|
This week's cross-category briefing
Good morning. Let me give you the full picture across all three categories this week, because there are some sharp contrasts worth paying attention to before you plan your sourcing weekend.
Across the board, the market is active. We tracked 5,735 listings, 1,877 confirmed sales, and an overall sell rate of 32.7% at an average sold price of £25.53. That is a healthy baseline. But the category breakdown tells a more nuanced story, and where you allocate your sourcing time this weekend could make a real difference to your July returns.
Menswear is the standout category this week. A 39.7% sell rate, an average sold price of £13.15, and an average of just 1.1 days to sell. That last number is the one to focus on. Items are moving in just over a day on average. That is not browsing, that is buyers with intent. Menswear was also named Category of the Week based on a 38.4% sell rate on items listed this specific week, which means the momentum is current, not historical. If you have been sleeping on menswear, now is the time to wake up.
Womenswear is solid and should not be ignored. A 37.0% sell rate on 3,924 listings with 1,451 sales is genuinely impressive volume. The average sold price of £10.46 is lower than menswear, and items take 8.8 days to sell on average, so the cash cycle is slower. However, womenswear is far easier to source in volume at UK charity shops and car boots. The sheer number of listings means there is more competition, but the top-performing brands are still converting well above average.
Designer is a different proposition entirely. A 5.7% sell rate sounds alarming until you look at the average sold price: £553.53. The maths is straightforward. One Tiffany & Co. piece at £760 does more work than 70 womenswear items at £10.46. Designer also moves quickly when it sells: an average of 1.7 days. The risk is that most Designer inventory sits. The bottom five brands this week all posted a 0.0% sell rate. Balmain, Bottega Veneta, Burberry, Chloé, and Christian Louboutin moved nothing. If you are holding any of these, rethink your pricing strategy or consider moving them on.
Now for the cross-category patterns worth noting. Stone Island appears in both the combined top 15 in Designer (£750 average, 9.1% sell rate) and separately in Menswear (£55 average, 40.0% sell rate). This tells you something useful: authenticated Stone Island at designer price points is a slow burn, but mainline Stone Island menswear pieces at accessible prices are flying. If you find Stone Island at a charity shop, price it confidently in the £40 to £70 range and it will likely sell within a day or two.
Activewear is strong across categories. Lululemon in womenswear hit a 71.4% sell rate. Umbro in menswear hit 80.0%. Polo Ralph Lauren in menswear hit 72.7%. Buyers are actively looking for activewear and sportswear right now, which makes sense heading into summer. Source it wherever you find it.
For womenswear, your sourcing priorities should be Lululemon, Lucy & Yak, and Never Fully Dressed. These three brands are all converting above 50.0% sell rate.

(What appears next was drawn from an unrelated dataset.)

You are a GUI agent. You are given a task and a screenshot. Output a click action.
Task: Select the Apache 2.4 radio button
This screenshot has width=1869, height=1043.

Hush and AYBL are your hidden gems this week: small sample sizes, but 100.0% and 83.3% sell rates respectively. Keep an eye out in charity shops for Hush linen pieces and AYBL gym sets in particular. Hobbs is performing well at 42.9% and tends to be very findable in suburban charity shops.
For menswear, Umbro is your priority source. 80.0% sell rate on 10 listings is a real signal. Football training kits, vintage tracksuits, England retro gear. Summer is approaching and there is a football culture moment building ahead of the season. Polo Ralph Lauren at 72.7% is another strong pick. Reiss at 60.0% means any Reiss blazer, shirt, or trouser you find at a reasonable price is worth picking up.
For Designer, concentrate on the liquid brands. Tiffany, Cartier, Omega, and Chanel are all selling within two days on average. Saint Laurent and CELINE are taking three to four days, which is still fast for designer. Avoid Balmain, Burberry, Chloé, Christian Louboutin, and Bottega Veneta completely until sell rates recover. Your sourcing budget in this category should go exclusively toward jewellery and watches right now, not shoes or ready-to-wear.
Sourcing priority by category this weekend: menswear first, womenswear activewear second, designer jewellery and watches third. List menswear immediately for the fastest turnover. Stage womenswear listings across the week to avoid flooding your profile. Designer pieces can take a few days to photograph properly, so get sourcing done now and list carefully.